▶ **Exercise aim**
Would you set down all of the entries below exactly as they stand?

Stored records
»»
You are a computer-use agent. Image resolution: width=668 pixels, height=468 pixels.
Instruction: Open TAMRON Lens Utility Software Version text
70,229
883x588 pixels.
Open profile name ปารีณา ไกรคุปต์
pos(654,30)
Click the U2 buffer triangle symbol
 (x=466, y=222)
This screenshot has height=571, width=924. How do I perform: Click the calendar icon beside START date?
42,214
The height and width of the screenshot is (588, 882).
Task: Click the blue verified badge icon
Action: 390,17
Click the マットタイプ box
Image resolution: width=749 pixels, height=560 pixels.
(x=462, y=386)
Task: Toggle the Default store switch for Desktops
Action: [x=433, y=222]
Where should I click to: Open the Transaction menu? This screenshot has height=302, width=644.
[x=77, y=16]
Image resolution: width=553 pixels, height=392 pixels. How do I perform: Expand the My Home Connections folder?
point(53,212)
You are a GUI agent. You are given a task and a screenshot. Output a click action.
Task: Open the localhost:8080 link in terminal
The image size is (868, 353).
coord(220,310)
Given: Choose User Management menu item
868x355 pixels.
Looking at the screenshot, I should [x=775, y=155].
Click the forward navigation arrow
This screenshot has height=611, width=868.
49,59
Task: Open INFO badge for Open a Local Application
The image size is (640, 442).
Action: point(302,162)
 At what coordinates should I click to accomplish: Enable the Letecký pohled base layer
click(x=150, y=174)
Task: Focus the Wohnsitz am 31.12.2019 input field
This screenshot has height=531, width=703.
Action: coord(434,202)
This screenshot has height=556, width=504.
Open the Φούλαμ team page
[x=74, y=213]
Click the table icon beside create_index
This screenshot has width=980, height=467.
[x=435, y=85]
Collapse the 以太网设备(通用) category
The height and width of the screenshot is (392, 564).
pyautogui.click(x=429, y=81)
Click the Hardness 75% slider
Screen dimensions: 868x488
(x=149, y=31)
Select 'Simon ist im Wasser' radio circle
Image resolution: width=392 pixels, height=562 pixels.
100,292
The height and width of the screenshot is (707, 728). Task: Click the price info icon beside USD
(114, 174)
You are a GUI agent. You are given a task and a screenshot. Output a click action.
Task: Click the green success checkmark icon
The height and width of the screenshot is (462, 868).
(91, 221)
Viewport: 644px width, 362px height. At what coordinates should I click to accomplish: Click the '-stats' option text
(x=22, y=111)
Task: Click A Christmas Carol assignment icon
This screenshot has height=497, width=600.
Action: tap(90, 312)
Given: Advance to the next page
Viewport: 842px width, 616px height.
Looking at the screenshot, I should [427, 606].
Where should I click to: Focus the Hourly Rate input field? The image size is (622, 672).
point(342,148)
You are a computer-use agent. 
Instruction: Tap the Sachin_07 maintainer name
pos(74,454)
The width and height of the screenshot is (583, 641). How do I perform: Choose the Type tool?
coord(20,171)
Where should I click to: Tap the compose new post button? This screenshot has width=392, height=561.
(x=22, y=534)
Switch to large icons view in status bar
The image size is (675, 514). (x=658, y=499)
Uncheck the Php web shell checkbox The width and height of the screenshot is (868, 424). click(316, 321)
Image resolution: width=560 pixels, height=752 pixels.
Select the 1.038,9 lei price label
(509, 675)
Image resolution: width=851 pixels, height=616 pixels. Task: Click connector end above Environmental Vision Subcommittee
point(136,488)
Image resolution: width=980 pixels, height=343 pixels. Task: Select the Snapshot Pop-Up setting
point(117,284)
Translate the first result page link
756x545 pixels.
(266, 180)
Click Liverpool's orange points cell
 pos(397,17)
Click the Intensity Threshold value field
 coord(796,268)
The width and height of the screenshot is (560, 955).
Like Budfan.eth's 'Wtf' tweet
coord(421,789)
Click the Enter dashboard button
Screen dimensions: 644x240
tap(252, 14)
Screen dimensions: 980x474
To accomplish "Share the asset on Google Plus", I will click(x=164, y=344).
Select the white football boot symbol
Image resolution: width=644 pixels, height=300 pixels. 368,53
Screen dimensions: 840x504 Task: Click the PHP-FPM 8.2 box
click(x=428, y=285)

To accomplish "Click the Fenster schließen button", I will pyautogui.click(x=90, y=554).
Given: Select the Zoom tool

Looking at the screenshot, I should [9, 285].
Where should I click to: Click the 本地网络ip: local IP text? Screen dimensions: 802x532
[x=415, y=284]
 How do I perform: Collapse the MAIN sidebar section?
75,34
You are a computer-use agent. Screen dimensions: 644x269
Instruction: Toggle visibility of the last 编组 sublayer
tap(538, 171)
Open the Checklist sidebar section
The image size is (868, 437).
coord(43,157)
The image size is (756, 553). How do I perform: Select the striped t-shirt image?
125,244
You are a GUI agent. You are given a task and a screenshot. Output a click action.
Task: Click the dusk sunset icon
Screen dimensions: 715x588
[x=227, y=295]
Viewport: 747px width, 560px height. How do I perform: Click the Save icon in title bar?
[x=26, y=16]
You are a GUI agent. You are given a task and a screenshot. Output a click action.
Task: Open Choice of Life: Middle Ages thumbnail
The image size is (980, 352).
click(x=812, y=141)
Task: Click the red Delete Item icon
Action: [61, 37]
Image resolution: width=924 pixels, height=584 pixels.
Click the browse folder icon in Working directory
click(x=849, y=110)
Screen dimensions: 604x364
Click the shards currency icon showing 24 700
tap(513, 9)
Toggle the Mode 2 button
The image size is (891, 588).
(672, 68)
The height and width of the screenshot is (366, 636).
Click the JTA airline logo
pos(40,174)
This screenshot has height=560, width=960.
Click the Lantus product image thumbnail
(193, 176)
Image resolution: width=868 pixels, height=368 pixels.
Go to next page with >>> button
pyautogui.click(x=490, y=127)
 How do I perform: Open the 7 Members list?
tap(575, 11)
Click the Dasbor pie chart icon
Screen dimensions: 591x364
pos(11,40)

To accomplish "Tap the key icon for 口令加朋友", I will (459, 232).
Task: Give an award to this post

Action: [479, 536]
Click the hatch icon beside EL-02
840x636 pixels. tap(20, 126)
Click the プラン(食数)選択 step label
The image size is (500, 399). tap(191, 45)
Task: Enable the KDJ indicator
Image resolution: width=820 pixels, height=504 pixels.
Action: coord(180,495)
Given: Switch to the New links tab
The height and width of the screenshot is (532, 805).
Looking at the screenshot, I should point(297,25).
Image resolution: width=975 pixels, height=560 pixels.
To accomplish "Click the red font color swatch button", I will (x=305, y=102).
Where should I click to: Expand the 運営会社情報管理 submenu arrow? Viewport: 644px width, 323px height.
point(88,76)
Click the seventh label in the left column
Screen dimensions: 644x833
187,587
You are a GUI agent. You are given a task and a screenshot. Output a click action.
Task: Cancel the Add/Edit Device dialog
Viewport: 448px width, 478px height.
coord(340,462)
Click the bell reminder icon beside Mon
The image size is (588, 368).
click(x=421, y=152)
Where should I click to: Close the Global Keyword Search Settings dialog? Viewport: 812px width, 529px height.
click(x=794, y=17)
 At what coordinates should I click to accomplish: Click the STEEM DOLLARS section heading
««
▶ **Solved exercise**
You are a computer-use agent. Image resolution: width=668 pixels, height=468 pixels.
Instruction: Open TAMRON Lens Utility Software Version text
70,229
883x588 pixels.
Open profile name ปารีณา ไกรคุปต์
pos(654,30)
Click the U2 buffer triangle symbol
 (x=466, y=222)
This screenshot has height=571, width=924. How do I perform: Click the calendar icon beside START date?
42,214
The height and width of the screenshot is (588, 882).
Task: Click the blue verified badge icon
Action: 390,17
Click the マットタイプ box
Image resolution: width=749 pixels, height=560 pixels.
(x=462, y=386)
Task: Toggle the Default store switch for Desktops
Action: [x=433, y=222]
Where should I click to: Open the Transaction menu? This screenshot has height=302, width=644.
[x=77, y=16]
Image resolution: width=553 pixels, height=392 pixels. How do I perform: Expand the My Home Connections folder?
point(53,212)
You are a GUI agent. You are given a task and a screenshot. Output a click action.
Task: Open the localhost:8080 link in terminal
The image size is (868, 353).
coord(220,310)
Given: Choose User Management menu item
868x355 pixels.
Looking at the screenshot, I should [x=775, y=155].
Click the forward navigation arrow
This screenshot has height=611, width=868.
49,59
Task: Open INFO badge for Open a Local Application
The image size is (640, 442).
Action: point(302,162)
 At what coordinates should I click to accomplish: Enable the Letecký pohled base layer
click(x=150, y=174)
Task: Focus the Wohnsitz am 31.12.2019 input field
This screenshot has height=531, width=703.
Action: coord(434,202)
This screenshot has height=556, width=504.
Open the Φούλαμ team page
[x=74, y=213]
Click the table icon beside create_index
This screenshot has width=980, height=467.
[x=435, y=85]
Collapse the 以太网设备(通用) category
The height and width of the screenshot is (392, 564).
pyautogui.click(x=429, y=81)
Click the Hardness 75% slider
Screen dimensions: 868x488
(x=149, y=31)
Select 'Simon ist im Wasser' radio circle
Image resolution: width=392 pixels, height=562 pixels.
100,292
The height and width of the screenshot is (707, 728). Task: Click the price info icon beside USD
(114, 174)
You are a GUI agent. You are given a task and a screenshot. Output a click action.
Task: Click the green success checkmark icon
The height and width of the screenshot is (462, 868).
(91, 221)
Viewport: 644px width, 362px height. At what coordinates should I click to accomplish: Click the '-stats' option text
(x=22, y=111)
Task: Click A Christmas Carol assignment icon
This screenshot has height=497, width=600.
Action: tap(90, 312)
Given: Advance to the next page
Viewport: 842px width, 616px height.
Looking at the screenshot, I should [427, 606].
Where should I click to: Focus the Hourly Rate input field? The image size is (622, 672).
point(342,148)
You are a computer-use agent. 
Instruction: Tap the Sachin_07 maintainer name
pos(74,454)
The width and height of the screenshot is (583, 641). How do I perform: Choose the Type tool?
coord(20,171)
Where should I click to: Tap the compose new post button? This screenshot has width=392, height=561.
(x=22, y=534)
Switch to large icons view in status bar
The image size is (675, 514). (x=658, y=499)
Uncheck the Php web shell checkbox The width and height of the screenshot is (868, 424). click(316, 321)
Image resolution: width=560 pixels, height=752 pixels.
Select the 1.038,9 lei price label
(509, 675)
Image resolution: width=851 pixels, height=616 pixels. Task: Click connector end above Environmental Vision Subcommittee
point(136,488)
Image resolution: width=980 pixels, height=343 pixels. Task: Select the Snapshot Pop-Up setting
point(117,284)
Translate the first result page link
756x545 pixels.
(266, 180)
Click Liverpool's orange points cell
 pos(397,17)
Click the Intensity Threshold value field
 coord(796,268)
The width and height of the screenshot is (560, 955).
Like Budfan.eth's 'Wtf' tweet
coord(421,789)
Click the Enter dashboard button
Screen dimensions: 644x240
tap(252, 14)
Screen dimensions: 980x474
To accomplish "Share the asset on Google Plus", I will click(x=164, y=344).
Select the white football boot symbol
Image resolution: width=644 pixels, height=300 pixels. 368,53
Screen dimensions: 840x504 Task: Click the PHP-FPM 8.2 box
click(x=428, y=285)

To accomplish "Click the Fenster schließen button", I will pyautogui.click(x=90, y=554).
Given: Select the Zoom tool

Looking at the screenshot, I should [9, 285].
Where should I click to: Click the 本地网络ip: local IP text? Screen dimensions: 802x532
[x=415, y=284]
 How do I perform: Collapse the MAIN sidebar section?
75,34
You are a computer-use agent. Screen dimensions: 644x269
Instruction: Toggle visibility of the last 编组 sublayer
tap(538, 171)
Open the Checklist sidebar section
The image size is (868, 437).
coord(43,157)
The image size is (756, 553). How do I perform: Select the striped t-shirt image?
125,244
You are a GUI agent. You are given a task and a screenshot. Output a click action.
Task: Click the dusk sunset icon
Screen dimensions: 715x588
[x=227, y=295]
Viewport: 747px width, 560px height. How do I perform: Click the Save icon in title bar?
[x=26, y=16]
You are a GUI agent. You are given a task and a screenshot. Output a click action.
Task: Open Choice of Life: Middle Ages thumbnail
The image size is (980, 352).
click(x=812, y=141)
Task: Click the red Delete Item icon
Action: [61, 37]
Image resolution: width=924 pixels, height=584 pixels.
Click the browse folder icon in Working directory
click(x=849, y=110)
Screen dimensions: 604x364
Click the shards currency icon showing 24 700
tap(513, 9)
Toggle the Mode 2 button
The image size is (891, 588).
(672, 68)
The height and width of the screenshot is (366, 636).
Click the JTA airline logo
pos(40,174)
This screenshot has height=560, width=960.
Click the Lantus product image thumbnail
(193, 176)
Image resolution: width=868 pixels, height=368 pixels.
Go to next page with >>> button
pyautogui.click(x=490, y=127)
 How do I perform: Open the 7 Members list?
tap(575, 11)
Click the Dasbor pie chart icon
Screen dimensions: 591x364
pos(11,40)

To accomplish "Tap the key icon for 口令加朋友", I will (459, 232).
Task: Give an award to this post

Action: [479, 536]
Click the hatch icon beside EL-02
840x636 pixels. tap(20, 126)
Click the プラン(食数)選択 step label
The image size is (500, 399). tap(191, 45)
Task: Enable the KDJ indicator
Image resolution: width=820 pixels, height=504 pixels.
Action: coord(180,495)
Given: Switch to the New links tab
The height and width of the screenshot is (532, 805).
Looking at the screenshot, I should point(297,25).
Image resolution: width=975 pixels, height=560 pixels.
To accomplish "Click the red font color swatch button", I will (x=305, y=102).
Where should I click to: Expand the 運営会社情報管理 submenu arrow? Viewport: 644px width, 323px height.
point(88,76)
Click the seventh label in the left column
Screen dimensions: 644x833
187,587
You are a GUI agent. You are given a task and a screenshot. Output a click action.
Task: Cancel the Add/Edit Device dialog
Viewport: 448px width, 478px height.
coord(340,462)
Click the bell reminder icon beside Mon
The image size is (588, 368).
click(x=421, y=152)
Where should I click to: Close the Global Keyword Search Settings dialog? Viewport: 812px width, 529px height.
click(x=794, y=17)
 At what coordinates should I click to accomplish: Click the STEEM DOLLARS section heading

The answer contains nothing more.